AIM OF THE EXERCISE ::
Which lines in the records below include the word "layer"? Report each of them in full.
******************************
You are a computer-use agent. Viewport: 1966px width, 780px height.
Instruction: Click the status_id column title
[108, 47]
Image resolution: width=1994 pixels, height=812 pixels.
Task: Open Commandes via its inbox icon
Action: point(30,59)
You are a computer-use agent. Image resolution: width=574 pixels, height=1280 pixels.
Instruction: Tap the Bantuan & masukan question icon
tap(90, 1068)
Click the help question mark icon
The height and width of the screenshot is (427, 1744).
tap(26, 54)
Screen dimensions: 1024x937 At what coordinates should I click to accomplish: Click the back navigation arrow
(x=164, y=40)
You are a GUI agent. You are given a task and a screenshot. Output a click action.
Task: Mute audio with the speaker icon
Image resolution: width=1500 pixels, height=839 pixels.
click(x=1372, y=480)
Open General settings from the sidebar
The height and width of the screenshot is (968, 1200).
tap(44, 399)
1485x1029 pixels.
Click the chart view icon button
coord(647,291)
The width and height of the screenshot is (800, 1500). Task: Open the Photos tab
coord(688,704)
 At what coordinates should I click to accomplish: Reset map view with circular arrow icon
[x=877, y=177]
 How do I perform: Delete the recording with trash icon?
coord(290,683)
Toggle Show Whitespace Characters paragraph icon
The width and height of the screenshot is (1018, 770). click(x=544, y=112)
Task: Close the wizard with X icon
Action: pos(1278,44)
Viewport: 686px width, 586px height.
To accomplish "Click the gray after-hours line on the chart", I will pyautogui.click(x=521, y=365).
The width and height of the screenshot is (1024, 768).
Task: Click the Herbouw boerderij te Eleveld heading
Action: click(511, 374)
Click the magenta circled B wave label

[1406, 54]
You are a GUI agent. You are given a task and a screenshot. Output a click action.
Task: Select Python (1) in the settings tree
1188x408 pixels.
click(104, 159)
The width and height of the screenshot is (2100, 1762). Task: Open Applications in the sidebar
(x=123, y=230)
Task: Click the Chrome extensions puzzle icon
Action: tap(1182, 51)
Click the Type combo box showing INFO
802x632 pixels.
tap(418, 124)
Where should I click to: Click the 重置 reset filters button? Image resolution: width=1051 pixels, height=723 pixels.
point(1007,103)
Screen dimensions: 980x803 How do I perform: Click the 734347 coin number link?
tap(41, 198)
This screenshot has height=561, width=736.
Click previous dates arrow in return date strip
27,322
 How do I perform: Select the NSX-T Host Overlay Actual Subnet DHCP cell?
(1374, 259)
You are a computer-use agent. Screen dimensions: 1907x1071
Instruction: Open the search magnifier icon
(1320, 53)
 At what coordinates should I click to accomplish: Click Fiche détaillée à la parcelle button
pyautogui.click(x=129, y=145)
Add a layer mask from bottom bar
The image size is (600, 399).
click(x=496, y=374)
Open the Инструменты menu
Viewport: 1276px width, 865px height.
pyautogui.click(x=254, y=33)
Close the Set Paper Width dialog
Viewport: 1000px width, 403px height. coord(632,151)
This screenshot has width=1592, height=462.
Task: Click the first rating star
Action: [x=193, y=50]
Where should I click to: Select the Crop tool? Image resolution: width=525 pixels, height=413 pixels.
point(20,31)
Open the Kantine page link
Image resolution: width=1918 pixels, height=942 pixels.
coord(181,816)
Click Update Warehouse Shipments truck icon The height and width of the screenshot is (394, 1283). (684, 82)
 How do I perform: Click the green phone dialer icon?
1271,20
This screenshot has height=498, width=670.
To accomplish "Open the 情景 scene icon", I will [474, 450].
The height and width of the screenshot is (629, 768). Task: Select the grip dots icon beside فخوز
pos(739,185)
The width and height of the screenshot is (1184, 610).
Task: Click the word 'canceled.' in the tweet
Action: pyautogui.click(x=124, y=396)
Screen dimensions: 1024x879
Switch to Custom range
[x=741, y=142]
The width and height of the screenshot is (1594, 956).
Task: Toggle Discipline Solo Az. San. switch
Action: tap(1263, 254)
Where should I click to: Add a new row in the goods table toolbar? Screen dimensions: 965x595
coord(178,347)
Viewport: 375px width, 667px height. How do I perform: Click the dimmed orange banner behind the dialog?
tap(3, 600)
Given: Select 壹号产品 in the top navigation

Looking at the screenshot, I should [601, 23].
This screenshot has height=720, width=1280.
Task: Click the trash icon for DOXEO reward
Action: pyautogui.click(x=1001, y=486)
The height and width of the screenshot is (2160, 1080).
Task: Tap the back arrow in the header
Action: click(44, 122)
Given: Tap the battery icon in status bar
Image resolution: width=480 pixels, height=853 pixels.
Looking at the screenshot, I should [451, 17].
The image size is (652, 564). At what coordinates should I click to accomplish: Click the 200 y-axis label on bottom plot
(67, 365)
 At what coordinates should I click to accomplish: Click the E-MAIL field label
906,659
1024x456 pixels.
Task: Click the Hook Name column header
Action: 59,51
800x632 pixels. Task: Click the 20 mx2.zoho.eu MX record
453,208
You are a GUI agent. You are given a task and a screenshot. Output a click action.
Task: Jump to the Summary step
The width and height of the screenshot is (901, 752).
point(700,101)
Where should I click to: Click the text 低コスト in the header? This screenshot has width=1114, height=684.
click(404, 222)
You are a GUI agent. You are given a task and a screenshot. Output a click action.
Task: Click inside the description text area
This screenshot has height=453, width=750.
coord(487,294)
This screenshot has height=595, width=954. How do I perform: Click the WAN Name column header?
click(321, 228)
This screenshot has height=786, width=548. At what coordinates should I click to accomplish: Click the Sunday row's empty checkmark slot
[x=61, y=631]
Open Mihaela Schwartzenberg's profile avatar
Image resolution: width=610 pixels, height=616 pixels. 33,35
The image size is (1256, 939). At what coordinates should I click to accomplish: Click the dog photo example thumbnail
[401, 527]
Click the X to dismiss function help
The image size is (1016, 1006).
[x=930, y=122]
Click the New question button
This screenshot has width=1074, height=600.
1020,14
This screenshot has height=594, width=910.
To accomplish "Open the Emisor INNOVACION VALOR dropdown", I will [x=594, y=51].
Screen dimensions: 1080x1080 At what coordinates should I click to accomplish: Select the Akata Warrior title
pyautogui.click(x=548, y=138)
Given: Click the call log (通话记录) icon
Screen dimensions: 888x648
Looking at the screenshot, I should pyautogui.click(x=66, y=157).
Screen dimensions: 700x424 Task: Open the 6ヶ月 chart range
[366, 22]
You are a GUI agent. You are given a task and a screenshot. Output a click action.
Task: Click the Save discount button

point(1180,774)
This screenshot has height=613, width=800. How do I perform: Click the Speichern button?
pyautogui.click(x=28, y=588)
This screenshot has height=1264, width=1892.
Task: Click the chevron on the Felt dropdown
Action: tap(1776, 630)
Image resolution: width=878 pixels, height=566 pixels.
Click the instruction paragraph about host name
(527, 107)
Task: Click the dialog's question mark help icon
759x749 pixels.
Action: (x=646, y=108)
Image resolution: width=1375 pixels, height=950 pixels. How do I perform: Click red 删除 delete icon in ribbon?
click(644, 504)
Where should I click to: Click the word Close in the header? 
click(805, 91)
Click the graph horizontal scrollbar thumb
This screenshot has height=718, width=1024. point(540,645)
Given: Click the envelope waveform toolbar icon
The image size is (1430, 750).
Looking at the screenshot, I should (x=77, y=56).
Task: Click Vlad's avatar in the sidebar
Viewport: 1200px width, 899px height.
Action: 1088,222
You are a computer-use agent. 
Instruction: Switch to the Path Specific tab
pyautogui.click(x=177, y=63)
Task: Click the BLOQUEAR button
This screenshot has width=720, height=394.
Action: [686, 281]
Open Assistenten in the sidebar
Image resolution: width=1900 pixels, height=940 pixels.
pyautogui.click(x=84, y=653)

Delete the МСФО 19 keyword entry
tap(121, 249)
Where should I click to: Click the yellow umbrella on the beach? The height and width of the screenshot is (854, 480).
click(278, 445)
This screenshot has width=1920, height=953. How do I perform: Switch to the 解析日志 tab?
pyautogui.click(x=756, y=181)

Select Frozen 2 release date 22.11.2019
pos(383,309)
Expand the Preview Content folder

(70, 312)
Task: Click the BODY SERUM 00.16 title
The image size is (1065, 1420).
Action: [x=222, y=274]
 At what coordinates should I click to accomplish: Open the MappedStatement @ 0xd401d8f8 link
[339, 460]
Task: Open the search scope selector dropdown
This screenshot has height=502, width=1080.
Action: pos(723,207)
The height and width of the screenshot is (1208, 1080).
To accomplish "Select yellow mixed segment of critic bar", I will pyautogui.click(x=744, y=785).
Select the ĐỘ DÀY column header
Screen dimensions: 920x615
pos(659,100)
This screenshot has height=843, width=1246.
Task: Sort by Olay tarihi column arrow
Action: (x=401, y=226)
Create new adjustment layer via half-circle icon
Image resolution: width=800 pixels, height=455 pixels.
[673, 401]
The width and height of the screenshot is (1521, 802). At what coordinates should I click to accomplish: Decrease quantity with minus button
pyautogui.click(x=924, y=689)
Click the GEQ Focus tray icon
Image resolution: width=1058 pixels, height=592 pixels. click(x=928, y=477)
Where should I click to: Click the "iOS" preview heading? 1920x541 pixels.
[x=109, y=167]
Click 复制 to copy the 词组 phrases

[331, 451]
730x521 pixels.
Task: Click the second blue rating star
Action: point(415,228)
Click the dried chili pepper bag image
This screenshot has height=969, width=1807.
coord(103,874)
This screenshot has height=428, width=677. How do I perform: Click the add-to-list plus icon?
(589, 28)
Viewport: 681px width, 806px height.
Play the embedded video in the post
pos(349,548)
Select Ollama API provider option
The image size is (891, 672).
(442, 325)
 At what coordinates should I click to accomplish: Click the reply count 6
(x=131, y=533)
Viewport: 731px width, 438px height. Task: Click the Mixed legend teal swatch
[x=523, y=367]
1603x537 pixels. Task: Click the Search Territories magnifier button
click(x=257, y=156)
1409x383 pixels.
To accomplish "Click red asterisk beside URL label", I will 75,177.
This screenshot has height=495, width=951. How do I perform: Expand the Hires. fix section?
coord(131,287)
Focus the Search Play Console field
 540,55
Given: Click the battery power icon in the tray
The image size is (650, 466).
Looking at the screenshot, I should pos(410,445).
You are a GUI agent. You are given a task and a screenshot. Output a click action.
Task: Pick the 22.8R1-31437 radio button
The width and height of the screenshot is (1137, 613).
******************************
WORKED SOLUTION ::
Add a layer mask from bottom bar
Create new adjustment layer via half-circle icon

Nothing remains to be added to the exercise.